L'azienda può legittimamente monitorare gli accessi ai sistemi aziendali, verificare le configurazioni di sicurezza del dispositivo, analizzare i log di rete per rilevare anomalie, intervenire in caso di incidenti informatici. Tutto questo rientra nel cosiddetto controllo funzionale: è finalizzato alla sicurezza dei sistemi, non alla valutazione del comportamento della persona.

Ciò che invece non è consentito - o è ad alto rischio legale - è l'accesso alle comunicazioni personali di chi lavora, l'installazione di software di monitoraggio occulto, la raccolta massiva di dati senza una base giuridica adeguata.

Prima di avviare qualsiasi attività di monitoraggio, l'azienda è obbligata a informare i dipendenti in modo specifico e dettagliato: non bastano avvertenze generiche. Il lavoratore o la lavoratrice devono sapere esattamente quali attività possono essere registrate e in che modo. In presenza di strumenti che generano controllo a distanza, può essere necessario anche il coinvolgimento delle rappresentanze sindacali o l'autorizzazione dell'Ispettorato del Lavoro.
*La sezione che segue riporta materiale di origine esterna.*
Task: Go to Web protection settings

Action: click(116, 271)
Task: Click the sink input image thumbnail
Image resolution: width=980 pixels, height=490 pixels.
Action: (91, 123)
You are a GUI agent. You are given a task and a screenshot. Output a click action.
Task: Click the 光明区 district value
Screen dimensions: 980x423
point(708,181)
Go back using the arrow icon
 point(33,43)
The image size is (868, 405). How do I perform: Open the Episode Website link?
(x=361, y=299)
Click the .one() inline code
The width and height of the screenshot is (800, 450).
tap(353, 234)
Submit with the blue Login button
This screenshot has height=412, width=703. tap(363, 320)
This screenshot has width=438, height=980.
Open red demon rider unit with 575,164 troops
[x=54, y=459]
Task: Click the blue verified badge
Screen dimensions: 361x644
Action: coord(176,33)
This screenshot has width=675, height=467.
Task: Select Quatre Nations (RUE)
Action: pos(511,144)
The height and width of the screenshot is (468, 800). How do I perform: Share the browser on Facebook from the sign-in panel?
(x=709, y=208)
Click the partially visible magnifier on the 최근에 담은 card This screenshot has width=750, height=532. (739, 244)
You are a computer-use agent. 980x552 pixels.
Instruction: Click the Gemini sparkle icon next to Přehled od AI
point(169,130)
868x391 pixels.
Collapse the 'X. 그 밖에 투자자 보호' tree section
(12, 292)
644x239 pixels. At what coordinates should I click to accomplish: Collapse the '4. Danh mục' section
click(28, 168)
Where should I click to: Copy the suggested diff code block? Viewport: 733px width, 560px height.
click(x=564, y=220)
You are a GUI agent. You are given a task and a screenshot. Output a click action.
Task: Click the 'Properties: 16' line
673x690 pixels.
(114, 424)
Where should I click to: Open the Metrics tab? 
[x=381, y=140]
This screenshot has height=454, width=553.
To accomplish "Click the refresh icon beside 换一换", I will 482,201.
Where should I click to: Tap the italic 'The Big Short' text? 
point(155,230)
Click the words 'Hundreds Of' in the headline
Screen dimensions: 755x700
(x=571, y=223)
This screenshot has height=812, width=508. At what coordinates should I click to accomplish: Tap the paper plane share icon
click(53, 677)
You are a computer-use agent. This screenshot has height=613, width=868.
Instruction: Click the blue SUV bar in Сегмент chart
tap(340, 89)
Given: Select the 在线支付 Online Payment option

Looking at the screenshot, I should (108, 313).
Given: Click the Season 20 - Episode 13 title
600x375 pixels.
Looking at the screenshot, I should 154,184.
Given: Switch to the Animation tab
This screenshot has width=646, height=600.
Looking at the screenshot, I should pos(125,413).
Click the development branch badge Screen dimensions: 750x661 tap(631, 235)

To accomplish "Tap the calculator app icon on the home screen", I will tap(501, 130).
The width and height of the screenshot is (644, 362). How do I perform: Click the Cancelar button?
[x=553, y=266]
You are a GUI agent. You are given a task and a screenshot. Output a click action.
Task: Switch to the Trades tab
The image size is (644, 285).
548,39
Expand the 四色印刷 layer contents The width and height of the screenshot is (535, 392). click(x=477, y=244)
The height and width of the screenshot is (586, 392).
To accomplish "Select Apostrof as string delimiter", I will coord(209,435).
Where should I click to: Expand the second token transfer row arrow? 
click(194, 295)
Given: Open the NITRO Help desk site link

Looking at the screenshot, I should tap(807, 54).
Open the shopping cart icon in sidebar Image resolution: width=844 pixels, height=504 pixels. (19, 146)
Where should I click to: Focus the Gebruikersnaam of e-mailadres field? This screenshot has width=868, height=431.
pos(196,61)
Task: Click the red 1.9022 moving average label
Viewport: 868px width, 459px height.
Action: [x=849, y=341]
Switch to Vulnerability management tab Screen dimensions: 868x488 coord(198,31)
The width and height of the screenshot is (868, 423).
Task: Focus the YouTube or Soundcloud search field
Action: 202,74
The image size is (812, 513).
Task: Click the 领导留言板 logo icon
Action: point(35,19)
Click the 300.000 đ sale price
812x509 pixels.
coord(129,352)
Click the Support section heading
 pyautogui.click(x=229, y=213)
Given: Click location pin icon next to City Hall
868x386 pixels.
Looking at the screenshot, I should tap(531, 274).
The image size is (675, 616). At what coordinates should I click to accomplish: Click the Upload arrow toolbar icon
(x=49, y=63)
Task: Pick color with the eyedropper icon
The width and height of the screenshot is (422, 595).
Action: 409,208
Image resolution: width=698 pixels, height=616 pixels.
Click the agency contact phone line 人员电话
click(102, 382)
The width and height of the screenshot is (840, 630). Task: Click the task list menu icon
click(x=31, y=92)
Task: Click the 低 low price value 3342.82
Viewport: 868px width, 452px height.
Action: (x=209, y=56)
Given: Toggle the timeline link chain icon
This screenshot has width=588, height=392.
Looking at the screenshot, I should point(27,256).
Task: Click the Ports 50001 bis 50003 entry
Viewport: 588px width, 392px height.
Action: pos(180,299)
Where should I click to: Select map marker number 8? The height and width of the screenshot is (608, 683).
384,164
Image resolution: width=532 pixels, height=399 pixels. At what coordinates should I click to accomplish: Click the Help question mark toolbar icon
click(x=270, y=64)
5. Diritto alla disconnessione: il confine tra reperibilità e vita privata

Avere un telefono aziendale non significa essere reperibili ventiquattro ore su ventiquattro. Esiste un diritto - riconosciuto dalla legge 81/2017 e ulteriormente tutelato dalla legge 61/2021 - a disconnettersi dai dispositivi di lavoro fuori dall'orario lavorativo, senza subire ripercussioni.

Il Protocollo Nazionale sul Lavoro Agile stabilisce che le parti devono individuare una fascia oraria in cui il lavoratore ha diritto a disconnettersi. Questo vale sia per chi lavora in smart working, sia - più in generale - per chiunque abbia uno strumento di lavoro digitale che potrebbe creare aspettative di reperibilità continua.

Una persona che riceve messaggi o chiamate di lavoro la sera, nei fine settimana o durante le ferie non è obbligata a rispondere, se non è stato pattuito diversamente. Ignorare questo principio ha un impatto psicologico concreto: secondo i dati del Rapporto Eudaimon-Censis sul Welfare in Italia, il 57,7% dei lavoratori italiani ritiene fondamentale il diritto alla disconnessione, mentre il 45,8% dichiara che ricevere comunicazioni aziendali nel tempo libero provoca stati di ansia e stress. Proprio per evitare il burnout, sono necessari confini chiari tra orari di lavoro e vita privata.

Se vuoi lavorare in un'azienda che prende sul serio il benessere delle sue persone, anche nella gestione degli strumenti digitali, scopri le posizioni aperte in Acinque.

IN BREVE

Il telefono aziendale è uno strumento di lavoro assegnato dall'azienda per facilitare la prestazione lavorativa. Se il suo utilizzo è esclusivamente professionale, non genera effetti fiscali. Se può essere usato anche per scopi personali, si configura come fringe benefit con soglie di esenzione previste dalla normativa. L'azienda può monitorare il dispositivo, ma solo entro i limiti definiti dall'art. 4 dello Statuto dei Lavoratori e dal GDPR, con obbligo di informativa preventiva.